From Continuous Improvement to Continuous Innovation
Robert E. Cole, University of CaliforniaBerkeley.
In this paper, Robert E. Cole explores many concepts, including
continuous improvement, continuous innovation, discontinuous
innovation, incrementalism, exploitation, and exploration.
He reviews the many benefits of continuous improvement, as
it is defined in traditional quality programs. Cole discusses
organizational challenges arising from hypercompetition, working
at an accelerated pace, uncertainty, the infusion of new technology,
and the impact of software and information technology. Above
all, he focuses on explaining alternative ways to creatively
build quality improvement through continuous innovation into
the development process. His chosen vehicle is the probe-and-learn
process and how it can lead to higher quality and shorter
product development cycles.
Cole explains that if continuous improvement is conventionally
considered, then it is likely best in slow-moving industries
and in industries where firms are playing catch-up to a future
that is laid out before them. These are industries where exploitation
rather than exploration is required for success. However,
if ones understanding of continuous improvement is widened
to think in terms of continuous innovation, then there is
a place for it in the process of exploration and discontinuous
innovation.
Whenever it occurs, continuous innovation is not a natural
process that automatically occurs in organizations. Continuous
innovation requires constant, active management and engagement
with workers in an effort to initiate and sustain momentum.
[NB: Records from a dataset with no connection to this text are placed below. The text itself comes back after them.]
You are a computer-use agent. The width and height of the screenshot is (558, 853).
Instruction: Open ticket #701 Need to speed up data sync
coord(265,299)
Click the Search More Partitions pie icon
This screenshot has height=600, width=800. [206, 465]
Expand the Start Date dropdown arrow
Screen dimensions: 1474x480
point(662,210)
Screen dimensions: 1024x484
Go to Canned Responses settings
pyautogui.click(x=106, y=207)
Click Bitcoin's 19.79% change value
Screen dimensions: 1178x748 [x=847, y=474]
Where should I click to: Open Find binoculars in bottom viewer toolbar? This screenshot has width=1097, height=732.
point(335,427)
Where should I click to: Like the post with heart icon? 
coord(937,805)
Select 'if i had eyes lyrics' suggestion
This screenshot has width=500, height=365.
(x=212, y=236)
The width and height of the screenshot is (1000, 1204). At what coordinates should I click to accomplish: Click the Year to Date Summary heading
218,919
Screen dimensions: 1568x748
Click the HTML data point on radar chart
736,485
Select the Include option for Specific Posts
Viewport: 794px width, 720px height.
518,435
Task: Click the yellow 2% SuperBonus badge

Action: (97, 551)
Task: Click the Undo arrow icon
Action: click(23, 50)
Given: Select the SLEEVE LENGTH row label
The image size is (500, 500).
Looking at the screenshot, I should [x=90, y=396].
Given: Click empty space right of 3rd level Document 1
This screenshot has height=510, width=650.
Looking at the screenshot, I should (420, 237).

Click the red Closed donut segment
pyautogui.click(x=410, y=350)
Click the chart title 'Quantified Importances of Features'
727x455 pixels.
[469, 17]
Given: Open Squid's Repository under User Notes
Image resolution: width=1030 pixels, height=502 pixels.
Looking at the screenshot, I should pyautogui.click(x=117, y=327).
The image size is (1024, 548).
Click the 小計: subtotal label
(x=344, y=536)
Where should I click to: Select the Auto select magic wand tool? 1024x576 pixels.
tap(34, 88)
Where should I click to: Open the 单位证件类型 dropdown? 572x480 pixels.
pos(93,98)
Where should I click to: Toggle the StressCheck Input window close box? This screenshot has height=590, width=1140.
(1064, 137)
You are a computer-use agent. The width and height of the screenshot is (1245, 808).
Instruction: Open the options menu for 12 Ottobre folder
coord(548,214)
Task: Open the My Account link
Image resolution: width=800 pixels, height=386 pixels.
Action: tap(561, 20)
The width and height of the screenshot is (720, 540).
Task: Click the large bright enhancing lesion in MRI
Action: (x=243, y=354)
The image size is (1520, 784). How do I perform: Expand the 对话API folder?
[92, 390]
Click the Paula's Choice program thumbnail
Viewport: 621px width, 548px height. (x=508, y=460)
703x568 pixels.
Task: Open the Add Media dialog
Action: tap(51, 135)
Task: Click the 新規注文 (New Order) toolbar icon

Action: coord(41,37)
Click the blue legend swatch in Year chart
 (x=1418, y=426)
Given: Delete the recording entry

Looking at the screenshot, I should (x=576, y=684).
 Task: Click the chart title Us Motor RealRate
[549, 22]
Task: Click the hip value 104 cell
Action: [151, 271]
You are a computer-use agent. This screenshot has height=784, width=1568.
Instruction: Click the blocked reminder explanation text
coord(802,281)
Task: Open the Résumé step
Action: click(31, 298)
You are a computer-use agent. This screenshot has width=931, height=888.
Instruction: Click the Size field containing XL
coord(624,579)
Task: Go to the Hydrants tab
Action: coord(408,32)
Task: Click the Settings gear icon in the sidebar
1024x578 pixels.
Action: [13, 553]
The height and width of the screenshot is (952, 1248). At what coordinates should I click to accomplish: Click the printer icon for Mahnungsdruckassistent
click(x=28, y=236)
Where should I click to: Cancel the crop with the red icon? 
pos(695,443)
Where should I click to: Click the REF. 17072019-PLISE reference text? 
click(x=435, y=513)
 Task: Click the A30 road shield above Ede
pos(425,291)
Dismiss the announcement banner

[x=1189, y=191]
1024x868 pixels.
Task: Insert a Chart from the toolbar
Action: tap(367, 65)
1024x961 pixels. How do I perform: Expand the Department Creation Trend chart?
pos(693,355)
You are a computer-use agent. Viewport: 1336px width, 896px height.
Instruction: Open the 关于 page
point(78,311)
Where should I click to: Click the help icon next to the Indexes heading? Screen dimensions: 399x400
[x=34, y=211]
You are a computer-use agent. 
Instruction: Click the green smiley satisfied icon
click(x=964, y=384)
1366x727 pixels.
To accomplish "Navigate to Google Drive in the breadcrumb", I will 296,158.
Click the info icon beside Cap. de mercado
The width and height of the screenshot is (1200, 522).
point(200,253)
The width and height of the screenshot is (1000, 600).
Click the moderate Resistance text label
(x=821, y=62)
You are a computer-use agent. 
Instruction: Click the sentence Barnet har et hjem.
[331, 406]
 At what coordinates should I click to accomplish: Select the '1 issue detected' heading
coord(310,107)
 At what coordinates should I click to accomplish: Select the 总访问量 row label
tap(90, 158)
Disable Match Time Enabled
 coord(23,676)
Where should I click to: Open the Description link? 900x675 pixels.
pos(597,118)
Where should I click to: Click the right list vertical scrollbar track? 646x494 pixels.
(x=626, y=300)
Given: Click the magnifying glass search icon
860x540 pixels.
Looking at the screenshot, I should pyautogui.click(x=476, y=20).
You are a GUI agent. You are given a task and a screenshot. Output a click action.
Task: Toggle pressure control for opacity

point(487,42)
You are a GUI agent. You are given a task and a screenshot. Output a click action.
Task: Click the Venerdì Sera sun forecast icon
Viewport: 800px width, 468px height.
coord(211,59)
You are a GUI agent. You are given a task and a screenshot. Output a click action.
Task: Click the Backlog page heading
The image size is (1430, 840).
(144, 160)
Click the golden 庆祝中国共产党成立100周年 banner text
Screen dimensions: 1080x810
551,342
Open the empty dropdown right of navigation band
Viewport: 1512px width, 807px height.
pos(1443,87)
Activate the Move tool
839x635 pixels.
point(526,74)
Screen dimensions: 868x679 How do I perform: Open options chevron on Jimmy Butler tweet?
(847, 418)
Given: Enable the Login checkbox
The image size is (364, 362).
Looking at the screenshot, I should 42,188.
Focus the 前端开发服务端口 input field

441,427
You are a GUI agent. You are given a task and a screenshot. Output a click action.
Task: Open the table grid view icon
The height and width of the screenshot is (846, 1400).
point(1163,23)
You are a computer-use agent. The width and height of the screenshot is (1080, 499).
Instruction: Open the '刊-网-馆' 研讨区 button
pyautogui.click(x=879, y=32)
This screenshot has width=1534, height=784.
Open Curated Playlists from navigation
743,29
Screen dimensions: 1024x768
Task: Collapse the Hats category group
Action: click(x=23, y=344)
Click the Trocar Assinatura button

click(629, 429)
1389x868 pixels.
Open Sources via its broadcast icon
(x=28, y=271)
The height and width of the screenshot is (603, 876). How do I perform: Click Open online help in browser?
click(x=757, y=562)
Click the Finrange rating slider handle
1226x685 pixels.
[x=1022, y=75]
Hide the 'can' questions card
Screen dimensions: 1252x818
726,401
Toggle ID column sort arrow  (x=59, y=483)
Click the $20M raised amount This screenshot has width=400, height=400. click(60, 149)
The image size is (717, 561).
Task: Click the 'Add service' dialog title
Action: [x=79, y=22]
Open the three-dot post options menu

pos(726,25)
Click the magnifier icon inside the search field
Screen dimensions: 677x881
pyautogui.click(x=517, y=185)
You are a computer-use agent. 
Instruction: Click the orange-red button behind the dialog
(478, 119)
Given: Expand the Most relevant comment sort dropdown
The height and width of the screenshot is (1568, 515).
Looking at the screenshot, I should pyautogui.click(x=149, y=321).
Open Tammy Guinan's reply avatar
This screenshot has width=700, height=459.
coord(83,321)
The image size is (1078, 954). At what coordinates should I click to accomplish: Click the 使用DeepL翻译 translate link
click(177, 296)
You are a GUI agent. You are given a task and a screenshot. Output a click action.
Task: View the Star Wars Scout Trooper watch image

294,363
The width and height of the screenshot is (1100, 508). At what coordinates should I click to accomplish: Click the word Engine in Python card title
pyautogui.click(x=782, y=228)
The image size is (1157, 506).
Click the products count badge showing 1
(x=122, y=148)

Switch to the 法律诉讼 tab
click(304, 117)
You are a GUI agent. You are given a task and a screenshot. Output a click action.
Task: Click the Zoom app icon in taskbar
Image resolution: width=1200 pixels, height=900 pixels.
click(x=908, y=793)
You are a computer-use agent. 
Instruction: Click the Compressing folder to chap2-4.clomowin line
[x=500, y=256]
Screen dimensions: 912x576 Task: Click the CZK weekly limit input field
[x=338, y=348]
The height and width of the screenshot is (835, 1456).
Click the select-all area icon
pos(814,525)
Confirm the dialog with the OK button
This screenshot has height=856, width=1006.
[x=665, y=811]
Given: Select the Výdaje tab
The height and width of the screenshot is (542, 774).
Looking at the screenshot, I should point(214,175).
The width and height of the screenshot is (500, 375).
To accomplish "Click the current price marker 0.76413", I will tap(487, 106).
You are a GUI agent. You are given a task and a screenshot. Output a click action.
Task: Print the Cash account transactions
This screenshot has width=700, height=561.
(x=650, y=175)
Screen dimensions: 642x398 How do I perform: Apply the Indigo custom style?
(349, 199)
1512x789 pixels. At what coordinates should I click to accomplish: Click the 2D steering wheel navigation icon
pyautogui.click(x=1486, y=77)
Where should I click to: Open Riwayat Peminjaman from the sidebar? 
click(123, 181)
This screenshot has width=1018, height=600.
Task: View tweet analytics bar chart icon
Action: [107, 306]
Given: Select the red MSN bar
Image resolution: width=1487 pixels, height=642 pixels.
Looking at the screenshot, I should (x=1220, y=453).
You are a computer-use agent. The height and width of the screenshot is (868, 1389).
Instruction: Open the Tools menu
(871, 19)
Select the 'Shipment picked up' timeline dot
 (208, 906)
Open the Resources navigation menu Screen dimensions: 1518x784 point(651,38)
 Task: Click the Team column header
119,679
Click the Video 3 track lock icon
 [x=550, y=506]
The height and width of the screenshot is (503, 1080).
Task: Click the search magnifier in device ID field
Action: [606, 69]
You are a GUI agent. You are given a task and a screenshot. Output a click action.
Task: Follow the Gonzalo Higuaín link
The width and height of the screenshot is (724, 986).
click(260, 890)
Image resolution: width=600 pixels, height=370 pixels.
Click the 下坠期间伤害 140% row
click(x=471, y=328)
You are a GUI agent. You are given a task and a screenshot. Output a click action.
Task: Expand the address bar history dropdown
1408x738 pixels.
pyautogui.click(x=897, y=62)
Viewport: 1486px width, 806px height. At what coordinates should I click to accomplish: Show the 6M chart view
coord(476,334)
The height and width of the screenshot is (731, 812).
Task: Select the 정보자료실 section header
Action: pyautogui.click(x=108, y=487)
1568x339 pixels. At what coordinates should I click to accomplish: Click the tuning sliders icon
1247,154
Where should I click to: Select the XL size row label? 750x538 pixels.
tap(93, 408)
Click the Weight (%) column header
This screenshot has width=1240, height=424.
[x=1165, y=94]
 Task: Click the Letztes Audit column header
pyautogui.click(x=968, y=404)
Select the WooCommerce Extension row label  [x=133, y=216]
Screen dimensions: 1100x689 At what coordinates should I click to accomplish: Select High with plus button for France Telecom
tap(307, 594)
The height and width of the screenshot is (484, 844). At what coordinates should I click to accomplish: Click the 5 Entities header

Probe and learn, insofar as it takes places in different parts
of the organization at different times, through multiple initiatives,
has the potential to serve as a sustained energizing force.
Cole notes that probe and learn, applied to the product development
process, captures the essence of continuous innovation. It
is a process well suited to fostering discontinuity and innovation.
He calls it an experimental iterative process that operates
to successively solve problems in markets characterized by
turbulence, uncertainty, and complex interactions. Probe
and learn teaches that the generation of error is part of
a productive learning process and should not always be avoided
or suppressed.
Cole notes that how firms learn to manage error in the new
economy will be an important indicator of their success. This
is a special challenge for the quality disciplineone
that has grown up viewing deviance and error as the enemy.
For if quality professionals dont learn how to manage
error in a dual fashion, other disciplines will take up the
slack.
Three commentators further explore Coles theses. Finster
examines how continuous innovation is related to the creative
process. Melton discusses the role of learning in continuous
improvement and continuous innovation. And Weston explains
how both continuous improvement and continuous innovation
are necessary for business survival.
A New Modeling Framework for Organizational Self-assessment: Development and Application
C. H. R. Siow, J. B. Yang, and B. G. Dale, University of Manchester Institute of Science and Technology.
In this paper, Siow, Yang, and Dale report on the development
of a multiple-attribute decision-making (MADM) modeling framework
and methodology for application to the scoring process against
the criteria of the European Foundation for Quality Management
(EFQM) Model for Excellence.
The MADM model is based on the evidential reasoning approach
with the focus of the initial development and application
on the people management enabler. The model was tested with
real data from two award application documents from an electricity
distribution utility. The scores achieved using the methodology
proved the validity and reliability of the model.
The process of defining the evaluation was done as part of a three-stage process.
Subjectivity was an inevitable problem because of the qualitative
nature of the people management enabler. However, the MADM
model was designed with precise definition for each qualitative
attribute and used a mathematical method via the evidential
reasoning approach. Thus, it has the potential to reduce the
subjectivity and biases of the scoring activity, and will
improve the validity and reliability of the scoring process.
There are a few limitations of the MADM modeling framework.
It was developed on the basis of the evidential reasoning
approach, which allows assessors to map evidence extracted
from self-assessment documents and site visits to the defined
evaluation grades. This mapping process provides a natural
way of interpreting a wide range of evidence, most of which
is of a qualitative nature. In this process, the assessors
are not forced to pre-aggregate qualitative evidence into
a single numerical score. However, the mapping process does
require the assessor to provide his or her assessments in
a different way from conventional scoring, and it is not straightforward
to map the extracted evidence to the set of evaluation grades.
Therefore, appropriate training is needed to implement the
MADM modeling framework.
Using checklists (or guidelines) can help assessors to improve
the accuracy and consistency of their self-assessment. It
has been recognized that it requires in-depth research and
takes time and resources to identify commonly used guidelines
for assessment criteria and areas to address.
The criteria aggregating process of the evidential reasoning
approach is not as simple as the additive weighting method
as used in the conventional scoring method. The implementation
of the proposed modeling framework and the methodology relies
on the availability of easy-to-use computer software packages.
The intelligent decision system mentioned in this paper provides
a window-based package to support self-assessment.